Sunday, August 15, 2010

In Betweens

Critic Issue 20 - Food Column

The reality is that fantastic food places are rare and far in between, particularly in a small(ish) city like Dunedin. We are lucky enough to have a few restaurants that serve exceptionally good, sometimes even outstanding, food but the rest mostly just fall in the “not bad”, “okay” or the “sometimes some things are good” categories. These “in betweens” are essential to our gastronomic happiness. We need to be familiar with “not bads” and “okays” of the world to preserve an un-jaded palate and to be able to identify the “fantastics” when we encounter them.
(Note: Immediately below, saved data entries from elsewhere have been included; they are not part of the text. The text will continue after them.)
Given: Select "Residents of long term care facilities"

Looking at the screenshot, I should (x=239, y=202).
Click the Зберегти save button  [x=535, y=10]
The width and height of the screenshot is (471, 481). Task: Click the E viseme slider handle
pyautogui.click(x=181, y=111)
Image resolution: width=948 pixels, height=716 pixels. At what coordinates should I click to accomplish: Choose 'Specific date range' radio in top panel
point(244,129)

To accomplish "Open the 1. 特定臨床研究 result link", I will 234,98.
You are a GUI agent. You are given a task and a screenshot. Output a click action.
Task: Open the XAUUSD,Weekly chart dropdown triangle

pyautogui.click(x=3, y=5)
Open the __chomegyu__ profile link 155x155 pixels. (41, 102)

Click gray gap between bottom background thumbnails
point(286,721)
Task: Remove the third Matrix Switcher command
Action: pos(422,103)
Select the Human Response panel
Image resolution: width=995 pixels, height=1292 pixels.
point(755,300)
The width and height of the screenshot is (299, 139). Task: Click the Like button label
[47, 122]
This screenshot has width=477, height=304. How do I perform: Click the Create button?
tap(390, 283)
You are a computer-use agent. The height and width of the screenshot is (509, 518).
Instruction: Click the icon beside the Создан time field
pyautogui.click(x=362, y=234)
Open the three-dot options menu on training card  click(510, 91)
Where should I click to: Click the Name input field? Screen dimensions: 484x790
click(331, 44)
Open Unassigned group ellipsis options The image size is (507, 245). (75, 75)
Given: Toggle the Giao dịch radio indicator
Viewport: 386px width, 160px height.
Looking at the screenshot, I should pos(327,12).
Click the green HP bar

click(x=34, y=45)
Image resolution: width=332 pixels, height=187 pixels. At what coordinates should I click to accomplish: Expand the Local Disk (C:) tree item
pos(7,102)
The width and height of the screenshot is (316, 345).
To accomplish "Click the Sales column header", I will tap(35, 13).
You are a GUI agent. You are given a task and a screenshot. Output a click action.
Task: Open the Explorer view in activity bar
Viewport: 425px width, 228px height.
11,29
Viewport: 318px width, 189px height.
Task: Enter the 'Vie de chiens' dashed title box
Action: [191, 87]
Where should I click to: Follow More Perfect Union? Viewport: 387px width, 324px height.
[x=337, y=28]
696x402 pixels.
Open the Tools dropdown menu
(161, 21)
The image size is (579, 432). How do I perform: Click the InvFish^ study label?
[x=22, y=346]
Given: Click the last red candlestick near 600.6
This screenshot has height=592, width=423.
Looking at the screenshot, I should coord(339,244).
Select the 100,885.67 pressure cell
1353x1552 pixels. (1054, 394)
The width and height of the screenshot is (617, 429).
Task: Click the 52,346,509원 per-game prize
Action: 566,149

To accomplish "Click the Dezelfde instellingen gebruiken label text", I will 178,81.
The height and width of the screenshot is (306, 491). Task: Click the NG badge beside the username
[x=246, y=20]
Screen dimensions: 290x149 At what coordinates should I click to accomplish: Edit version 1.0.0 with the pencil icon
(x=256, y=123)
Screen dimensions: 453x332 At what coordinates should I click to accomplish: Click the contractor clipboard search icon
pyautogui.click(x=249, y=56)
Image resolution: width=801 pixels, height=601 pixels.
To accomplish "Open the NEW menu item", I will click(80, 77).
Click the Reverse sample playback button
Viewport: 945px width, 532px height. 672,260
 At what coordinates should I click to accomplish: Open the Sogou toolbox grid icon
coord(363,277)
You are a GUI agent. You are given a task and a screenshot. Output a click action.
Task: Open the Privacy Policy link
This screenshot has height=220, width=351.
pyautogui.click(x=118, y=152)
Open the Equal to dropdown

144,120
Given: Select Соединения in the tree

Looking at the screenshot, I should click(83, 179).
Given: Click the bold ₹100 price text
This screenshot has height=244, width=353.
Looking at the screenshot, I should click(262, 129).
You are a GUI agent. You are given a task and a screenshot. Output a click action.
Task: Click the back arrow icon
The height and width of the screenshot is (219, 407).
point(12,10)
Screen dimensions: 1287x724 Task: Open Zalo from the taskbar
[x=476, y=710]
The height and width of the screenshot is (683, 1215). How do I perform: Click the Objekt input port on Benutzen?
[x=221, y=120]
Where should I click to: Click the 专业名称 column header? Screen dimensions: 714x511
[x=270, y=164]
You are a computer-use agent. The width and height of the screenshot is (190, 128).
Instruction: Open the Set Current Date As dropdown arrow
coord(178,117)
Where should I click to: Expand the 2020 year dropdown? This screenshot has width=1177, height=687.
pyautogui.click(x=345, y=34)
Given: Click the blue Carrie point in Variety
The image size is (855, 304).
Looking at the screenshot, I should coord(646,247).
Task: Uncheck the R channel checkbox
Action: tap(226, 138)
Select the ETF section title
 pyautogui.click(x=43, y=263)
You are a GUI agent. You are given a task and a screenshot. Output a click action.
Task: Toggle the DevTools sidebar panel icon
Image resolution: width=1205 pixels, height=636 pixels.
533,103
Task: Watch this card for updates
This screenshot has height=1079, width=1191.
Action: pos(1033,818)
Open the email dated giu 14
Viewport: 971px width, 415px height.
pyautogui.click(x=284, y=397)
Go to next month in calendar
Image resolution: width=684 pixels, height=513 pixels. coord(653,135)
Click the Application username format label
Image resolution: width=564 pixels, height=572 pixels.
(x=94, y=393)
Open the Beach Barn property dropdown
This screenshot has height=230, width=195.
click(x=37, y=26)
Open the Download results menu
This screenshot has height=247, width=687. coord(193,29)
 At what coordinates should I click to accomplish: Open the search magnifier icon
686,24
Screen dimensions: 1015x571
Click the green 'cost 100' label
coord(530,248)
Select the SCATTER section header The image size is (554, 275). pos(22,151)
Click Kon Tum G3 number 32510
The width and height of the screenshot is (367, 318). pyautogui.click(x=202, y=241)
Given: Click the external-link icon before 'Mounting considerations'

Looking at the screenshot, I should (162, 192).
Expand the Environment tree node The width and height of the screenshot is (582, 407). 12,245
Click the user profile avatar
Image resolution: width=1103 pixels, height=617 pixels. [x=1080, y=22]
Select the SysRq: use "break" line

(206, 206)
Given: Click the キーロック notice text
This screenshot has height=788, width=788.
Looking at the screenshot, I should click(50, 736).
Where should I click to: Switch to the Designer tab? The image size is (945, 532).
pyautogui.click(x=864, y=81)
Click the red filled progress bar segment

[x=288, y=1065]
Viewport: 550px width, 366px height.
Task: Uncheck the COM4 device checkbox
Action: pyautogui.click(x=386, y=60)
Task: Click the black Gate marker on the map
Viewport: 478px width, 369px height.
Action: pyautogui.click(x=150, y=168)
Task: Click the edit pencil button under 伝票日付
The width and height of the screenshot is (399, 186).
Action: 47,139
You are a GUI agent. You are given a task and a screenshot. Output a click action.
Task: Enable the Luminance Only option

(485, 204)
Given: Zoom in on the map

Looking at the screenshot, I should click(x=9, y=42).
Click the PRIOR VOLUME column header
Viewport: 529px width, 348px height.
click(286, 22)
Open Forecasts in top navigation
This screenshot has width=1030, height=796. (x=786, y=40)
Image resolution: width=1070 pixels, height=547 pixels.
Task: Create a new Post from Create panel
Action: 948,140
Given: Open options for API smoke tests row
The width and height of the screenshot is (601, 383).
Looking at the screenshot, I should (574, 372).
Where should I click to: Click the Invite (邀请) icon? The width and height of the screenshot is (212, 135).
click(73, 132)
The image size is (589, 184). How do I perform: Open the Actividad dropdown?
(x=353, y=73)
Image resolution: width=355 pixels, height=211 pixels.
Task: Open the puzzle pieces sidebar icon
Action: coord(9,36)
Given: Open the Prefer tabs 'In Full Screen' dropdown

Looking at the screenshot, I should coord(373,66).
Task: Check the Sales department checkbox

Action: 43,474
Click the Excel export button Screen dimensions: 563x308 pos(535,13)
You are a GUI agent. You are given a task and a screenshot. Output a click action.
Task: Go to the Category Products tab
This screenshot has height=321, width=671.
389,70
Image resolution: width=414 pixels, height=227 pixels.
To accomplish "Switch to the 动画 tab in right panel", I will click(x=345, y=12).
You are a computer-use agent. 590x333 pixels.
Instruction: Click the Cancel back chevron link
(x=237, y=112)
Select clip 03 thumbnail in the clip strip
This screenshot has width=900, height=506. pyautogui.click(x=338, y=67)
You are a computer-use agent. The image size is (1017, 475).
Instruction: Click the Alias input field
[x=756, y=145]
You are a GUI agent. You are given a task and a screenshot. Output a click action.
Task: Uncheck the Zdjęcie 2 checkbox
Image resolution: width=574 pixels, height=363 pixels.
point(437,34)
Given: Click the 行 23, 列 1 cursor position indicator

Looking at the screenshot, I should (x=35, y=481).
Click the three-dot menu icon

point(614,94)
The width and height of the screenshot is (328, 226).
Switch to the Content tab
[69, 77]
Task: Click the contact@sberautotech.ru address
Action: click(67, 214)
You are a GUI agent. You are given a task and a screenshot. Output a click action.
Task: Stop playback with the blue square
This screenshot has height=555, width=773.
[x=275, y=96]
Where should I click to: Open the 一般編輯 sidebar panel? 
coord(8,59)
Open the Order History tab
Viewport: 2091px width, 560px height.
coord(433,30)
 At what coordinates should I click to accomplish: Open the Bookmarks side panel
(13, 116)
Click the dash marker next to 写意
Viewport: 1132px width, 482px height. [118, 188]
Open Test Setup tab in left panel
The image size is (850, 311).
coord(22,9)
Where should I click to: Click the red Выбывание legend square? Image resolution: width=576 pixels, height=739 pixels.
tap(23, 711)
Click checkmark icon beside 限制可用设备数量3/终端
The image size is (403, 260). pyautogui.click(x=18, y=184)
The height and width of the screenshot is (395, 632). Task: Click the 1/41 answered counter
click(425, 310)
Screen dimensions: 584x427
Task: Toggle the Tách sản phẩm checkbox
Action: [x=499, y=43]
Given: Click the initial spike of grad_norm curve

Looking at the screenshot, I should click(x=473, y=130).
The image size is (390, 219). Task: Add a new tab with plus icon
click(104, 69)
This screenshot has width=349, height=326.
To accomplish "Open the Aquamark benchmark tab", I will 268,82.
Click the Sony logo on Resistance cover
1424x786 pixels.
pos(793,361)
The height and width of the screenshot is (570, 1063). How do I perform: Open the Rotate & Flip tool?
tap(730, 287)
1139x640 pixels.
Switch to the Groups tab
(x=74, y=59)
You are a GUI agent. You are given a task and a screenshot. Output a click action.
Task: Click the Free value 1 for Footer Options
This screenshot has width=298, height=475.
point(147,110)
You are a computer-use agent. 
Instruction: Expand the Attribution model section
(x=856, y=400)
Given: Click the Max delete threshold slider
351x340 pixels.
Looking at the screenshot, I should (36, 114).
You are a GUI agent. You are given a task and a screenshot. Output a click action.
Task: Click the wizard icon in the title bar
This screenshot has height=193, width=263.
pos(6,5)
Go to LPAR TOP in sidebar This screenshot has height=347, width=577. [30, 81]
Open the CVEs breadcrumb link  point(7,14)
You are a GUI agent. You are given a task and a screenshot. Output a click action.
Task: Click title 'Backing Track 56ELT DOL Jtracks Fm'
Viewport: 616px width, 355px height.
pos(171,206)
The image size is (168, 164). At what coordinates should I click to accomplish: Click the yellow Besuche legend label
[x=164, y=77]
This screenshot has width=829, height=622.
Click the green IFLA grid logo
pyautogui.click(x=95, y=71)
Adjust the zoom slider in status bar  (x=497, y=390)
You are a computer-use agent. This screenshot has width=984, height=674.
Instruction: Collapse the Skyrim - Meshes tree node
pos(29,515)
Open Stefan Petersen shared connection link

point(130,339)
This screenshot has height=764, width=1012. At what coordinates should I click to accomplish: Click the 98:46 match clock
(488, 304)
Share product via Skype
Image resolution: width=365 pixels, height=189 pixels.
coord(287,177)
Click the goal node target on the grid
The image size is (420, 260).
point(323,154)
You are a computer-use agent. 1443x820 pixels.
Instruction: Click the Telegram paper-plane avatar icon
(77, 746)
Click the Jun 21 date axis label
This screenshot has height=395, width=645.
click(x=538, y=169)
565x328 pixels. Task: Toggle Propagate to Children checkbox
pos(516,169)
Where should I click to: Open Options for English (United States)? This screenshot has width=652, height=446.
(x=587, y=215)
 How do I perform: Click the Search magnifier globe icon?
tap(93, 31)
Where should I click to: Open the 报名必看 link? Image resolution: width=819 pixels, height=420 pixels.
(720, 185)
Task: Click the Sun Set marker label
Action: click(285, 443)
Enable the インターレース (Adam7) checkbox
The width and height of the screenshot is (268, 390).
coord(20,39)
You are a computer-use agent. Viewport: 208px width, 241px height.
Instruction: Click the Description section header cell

This week’s column is a tribute to the “in between”. These are the dishes that I order most frequently when I dine at these establishments and I think they’re pretty good. At Thai Over (388 George St), I always order the ‘Vietnamese Fried Fish Steak’, which is battered fish fillets with stir fried tomatoes, red onion and mushrooms in a mild garlic, chilli and black pepper sauce, served on a hot plate. It is the tasty, mildly peppery sauce that coats the fish and mushrooms that does it for me, and I wish there was more of it so I wouldn’t have to rub my fish pieces on the bottom of the plate to soak up more sauce, but it’s still good. I also like the ‘Tom Yum’ and ‘Green Curry’ at Thai Over and the excellent, efficient service provided by a petite staff member who has now memorised my approximately fortnightly ‘Vietnamese Fried Fish Steak’ order.

At Korea House (450 George St), my favourites are the ‘Bibimbap’ or ‘Kimchi Pork’. I really enjoy the spiciness and the variety of textures and flavours that you get from the nine or ten different toppings that go on the ‘Bibimbap’. The ‘Kimchi Pork’ is just stir fried pork and kimchi, which doesn’t sound very fancy but is nice and tasty (and slightly spicy), if you like kimchi. As a general rule, the barbecue meat dishes are also good choices. Most of their mains come with nice little side dishes of kimchi, mung beans and cubed potatoes (I think). Instead of the cubed potatoes, they used to include a type of seaweed, which I quite liked, but alas, not anymore.

And finally, whenever I have a hankering for ‘Kimchi Fried Rice’, I go to Tokyo House (367 George St), where the dish is not overly dry and the kimchi and beef pieces are juicy and succulent. Tokyo House also serves relatively cheap, fresh sushi and decent teriyaki and curry dishes. The biggest (no pun intended) plus point for Tokyo House is that the meal portions are quite large and the prices are reasonable, which enhances its appeal for those of us with healthy appetites and limited budgets.